Pharmacists see significant value in the course beyond meeting CPE requirements. One said, “This was the best course I have ever taken. I will use more of the information than I thought possible.” Another commented, “So many topics directly addressed how an Army clinical pharmacist can successfully fulfill their responsibilities.” One pharmacist cut to the heart of challenge many clinical pharmacists face: “This boot camp course was vital to help me to continue to validate clinical pharmacy at my location!”

Each session trains about 25 pharmacists and five pharmacy technicians. During the “draining, intense week,” Evans said participants learn practical skills to increase efficiency, improve management skills and document the value of clinical pharmacy and gain a greater understanding of the role of clinical pharmacists in force readiness and the medical home. Pharmacy technicians have a few classes dedicated specifically to their needs and issues, including helping to identify at-risk patients, pharmacy communications, appointment scheduling and supporting clinical pharmacy services.

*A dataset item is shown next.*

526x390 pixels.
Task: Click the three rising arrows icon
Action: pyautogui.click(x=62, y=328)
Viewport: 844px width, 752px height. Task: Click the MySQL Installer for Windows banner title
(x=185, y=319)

Many of the classes focus on training in key topics such as battlefield acupuncture, diabetes foot examinations, medication reconciliation, polypharmacy, opioid reduction strategies, smoking cessation strategies, post-traumatic stress disorder pharmacotherapy and physical examinations.

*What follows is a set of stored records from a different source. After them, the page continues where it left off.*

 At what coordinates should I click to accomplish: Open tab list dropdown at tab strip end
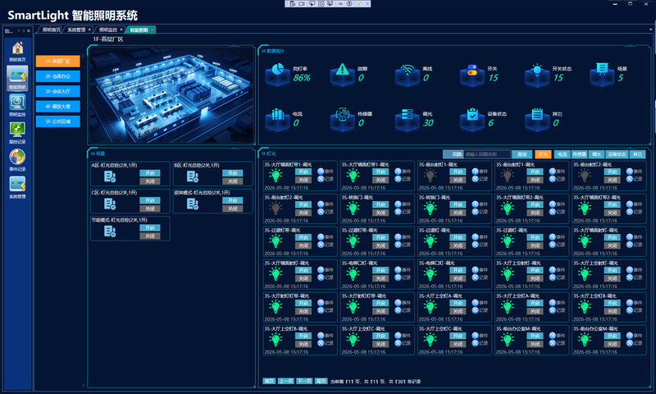click(x=650, y=30)
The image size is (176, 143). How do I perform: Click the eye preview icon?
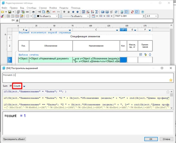coord(33,12)
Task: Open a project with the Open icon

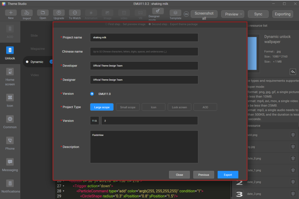Action: pos(43,13)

Acupuncture has been “a really unexpected but booming business for pharmacists,” Evans said. “With the focus on polypharmacy and trying to reduce opioid use, acupuncture is a handy back pocket skill to utilize for non-drug treatment in patients who have been using a lot of pain medication.” The acupuncture training uses a technique developed by Richard Niemtzow, MD, PhD, MPH, and managed by the U.S. Air Force Acupuncture Center. Pharmacists insert a fine needle into five points on each ear to reduce pain. Evans noted that acupuncture provides a safe alternative for high-risk patients and gives pharmacists an opportunity to educate patients while treating them.

Diabetic foot examination techniques were added to the course after the Army established diabetes care Healthcare Effectiveness Data and Information Set (HEDIS) metrics to the pharmacy service line. Pharmacists work the exam in when they see patients with diabetes for medication consults or other reasons. Pharmacists receive training on use of a monofilament, tuning fork and reflex hammer for the exam as well as how to recognize signs of developing diabetic damage.

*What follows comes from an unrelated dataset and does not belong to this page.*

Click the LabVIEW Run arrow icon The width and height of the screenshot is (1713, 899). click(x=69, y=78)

“We now include about four hours of hands-on training with the CarePoint database, so clinical pharmacists and clinical pharmacy technicians can use it to help medical teams identify high-risk patients,” Evans said. Those could include diabetics who need medication adjustments or an annual foot exam, patients with polypharmacy concerns or use of high dose opioids.

The greatest impact of the course has been seen in standardizing the value of clinical pharmacy services and efforts by clinical pharmacists to contribute to force readiness, Evans added. Increasing familiarity with the full functionality of the AsUType, CarePoint and AHLTA systems contributes to those goals by significantly improving efficiency and freeing time for more patient interaction. “People have really valued that in our standardization,” Evans noted.

For each participant, the organizers look at key metrics three months before the course and three months after the course. Based on those evaluations, the course provides significant value to the Army. “We’ve seen consistent improvement in time in patient care and HEDIS metrics,” she said.

Evans attributed the program’s popularity and positive outcomes to the participants’ commitment. “All the students that attend are charged with a mission to implement what they have learned, to continue to prioritize clinical pharmacy contributions to readiness. The course has really been a success from all the enthusiasm attendees bring to the course, ready to learn and then what they take back to their clinics to implement change.”